Previous studies have indicated that lncRNAs can act as oncogenes or tumor suppressors to regulate HCC progression.18,19 For instance, LINC01287 promotes tumor growth and EMT in HCC through miR-298/STAT3 signaling.20 LncRNA OGFRP1 promotes HCC growth and invasion by activating the AKT/mTOR and Wnt/β-catenin pathways.21 LncRNA HULC contributes to liver cancer progression by suppressing PTEN.22 As a novel lncRNA, the function of LOC105372579 is largely unknown. In our study, we for the first time defined LOC105372579 as an oncogene in HCC. We demonstrated that LOC105372579 is upregulated in HCC tissues and promotes tumor cell malignant behavior.
LncRNAs can exert roles through various mechanisms, including epigenetic regulation, post-transcriptional regulation, or miRNA sponge.6,23 For example, lncRNA NEAT1 sponges miR-139-5p to promote TGF-β1 expression and increase HCC progression.24 LncRNA HOTAIR enhances the malignant behavior of HCC by sponging miR-23b-3p from ZEB1 and inducing EMT.25 LncRNA CASC2 modulates the miR-362-5p/Nf-κB axis to initiate HCC development.26 In the current study, LOC105372579 was found to be located in the cytoplasm of HCC cells by ISH analysis. In addition, miR-4316 was identified to be a target of LOC105372579. miR-4316 was reported to inhibit tumor progression in breast cancer, papillary thyroid cancer, and bladder cancer.16,27,28 However, the role of miR-4316 in HCC needs further investigation. Here, we found that miR-4316 interacts with LOC105372579 in HCC cells. In addition, miR-4316 suppression could abolish the effect of LOC105372579 silencing in HCC cells, suggesting the anticancer role of miR-4316.

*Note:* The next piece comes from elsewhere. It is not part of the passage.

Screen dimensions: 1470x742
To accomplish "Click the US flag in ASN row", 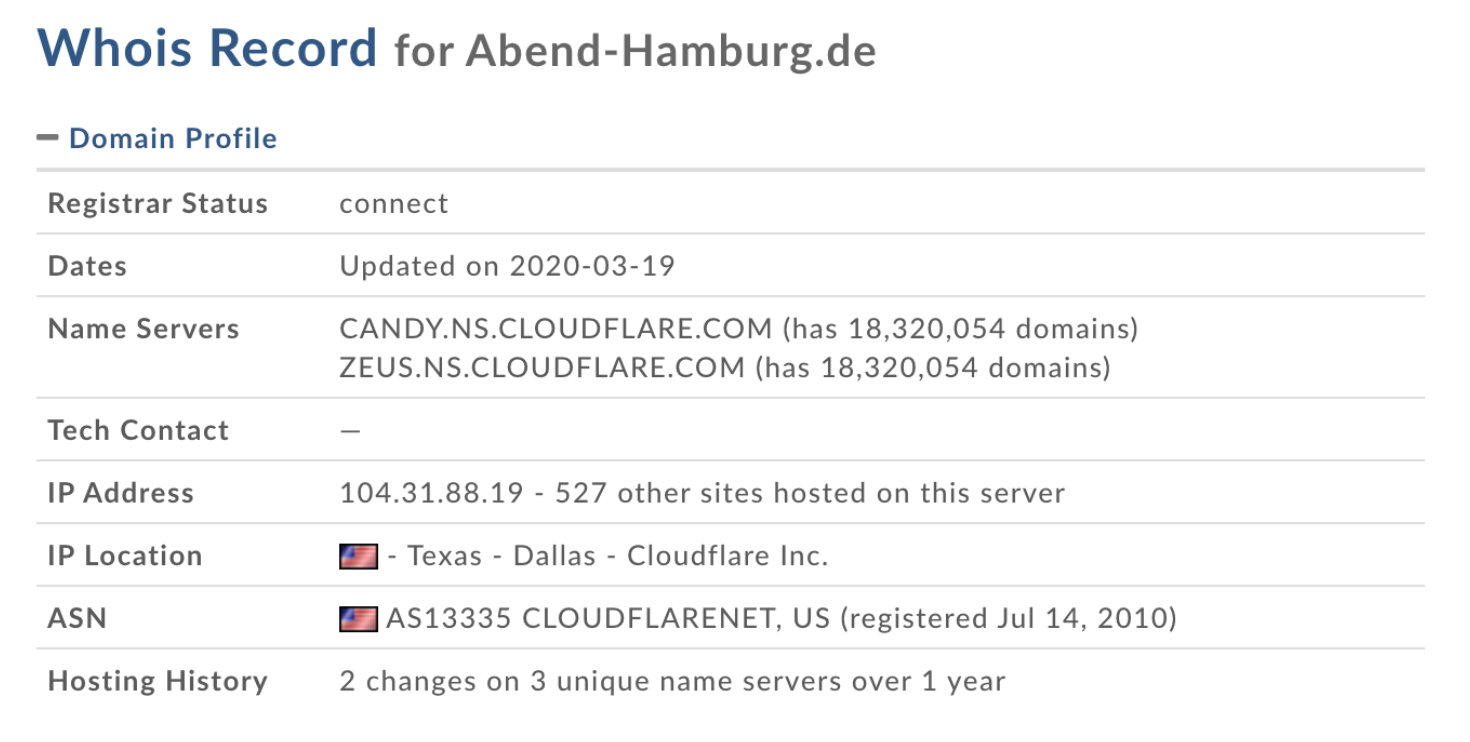I will 359,619.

Several genes, including ZBTB2, E2F6, and FOXP4, have been reported to be the targets of miR-4316.16,27,28 In our study, we also predicted FOXP4 as the target of miR-4316 in HCC by bioinformatics analysis and confirmed their interaction in Huh7 and Hep3B cells. FOXP4 is a novel forkhead transcription factor involved in several cancers. For example, circRNA ZNF609 sponges miR-138-5p to promote FOXP4 expression, leading to renal carcinoma progression.29 FOXP4 is upregulated by the circMYO9B/miR-4316 axis and facilitates breast cancer progression.16 FOXP4 upregulation promotes the proliferation and inhibits the apoptosis of osteosarcoma cells.30 In our study, we demonstrated that FOXP4 was regulated by the LOC105372579/miR-4316 axis. We observed that FOXP4 expression was increased by LOC105372579-induced inhibition on miR-4316, resulting in HCC progression. However, how OC105372579/miR-4316/FOXP4 axis simultaneously contributes to HCC cell proliferation, migration, invasion and EMT remains unclear, which needs to be further investigated.
In conclusion, we found that LOC105372579 is a novel oncogenic lncRNA in HCC progression. We also elucidated the possible mechanism of the LOC105372579/miR-4316/FOXP4 axis in HCC development. Thus, our work provided new insights into the development of potential therapeutic targets for HCC treatment.
The authors report no conflicts of interest in this work.